[Stored data entries]
◇ ◇ ◇ ◇
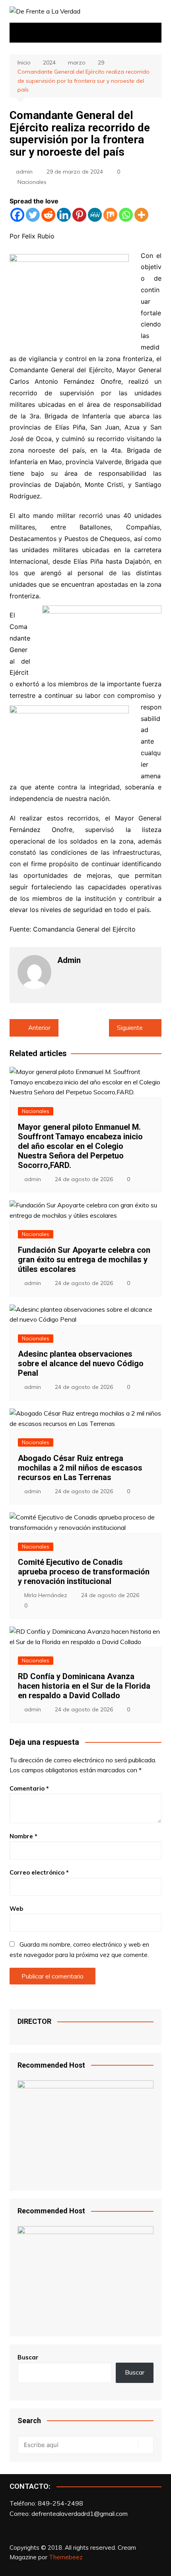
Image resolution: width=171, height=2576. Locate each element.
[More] (141, 215)
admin (24, 171)
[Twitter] (33, 215)
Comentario (29, 1788)
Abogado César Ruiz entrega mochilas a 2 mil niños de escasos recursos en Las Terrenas (80, 1467)
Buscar (28, 2357)
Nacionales (32, 182)
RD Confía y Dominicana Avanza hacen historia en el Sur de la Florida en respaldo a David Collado (84, 1686)
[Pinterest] (79, 215)
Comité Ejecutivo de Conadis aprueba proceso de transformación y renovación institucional (84, 1571)
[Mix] (110, 215)
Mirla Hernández (45, 1595)
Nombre (23, 1836)
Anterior (39, 1027)
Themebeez (66, 2557)
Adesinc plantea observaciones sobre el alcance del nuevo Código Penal (81, 1363)
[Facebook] (17, 215)
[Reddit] (48, 215)
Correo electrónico (39, 1872)
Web (16, 1908)
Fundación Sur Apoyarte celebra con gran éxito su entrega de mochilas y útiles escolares (84, 1259)
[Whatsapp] (126, 215)
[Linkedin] (64, 215)
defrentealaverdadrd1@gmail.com (79, 2513)
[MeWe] (95, 215)
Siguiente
◇ ◇ ◇ ◇
Leave out the pictures and retype every line above exactly.

Image resolution: width=171, height=2576. Locate each element.
[More] (141, 215)
admin (24, 171)
[Twitter] (33, 215)
Comentario (29, 1788)
Abogado César Ruiz entrega mochilas a 2 mil niños de escasos recursos en Las Terrenas (80, 1467)
Buscar (28, 2357)
Nacionales (32, 182)
RD Confía y Dominicana Avanza hacen historia en el Sur de la Florida en respaldo a David Collado (84, 1686)
[Pinterest] (79, 215)
Comité Ejecutivo de Conadis aprueba proceso de transformación y renovación institucional (84, 1571)
[Mix] (110, 215)
Mirla Hernández (45, 1595)
Nombre (23, 1836)
Anterior (39, 1027)
Themebeez (66, 2557)
Adesinc plantea observaciones sobre el alcance del nuevo Código Penal (81, 1363)
[Facebook] (17, 215)
[Reddit] (48, 215)
Correo electrónico (39, 1872)
Web (16, 1908)
Fundación Sur Apoyarte celebra con gran éxito su entrega de mochilas y útiles escolares (84, 1259)
[Whatsapp] (126, 215)
[Linkedin] (64, 215)
defrentealaverdadrd1@gmail.com (79, 2513)
[MeWe] (95, 215)
Siguiente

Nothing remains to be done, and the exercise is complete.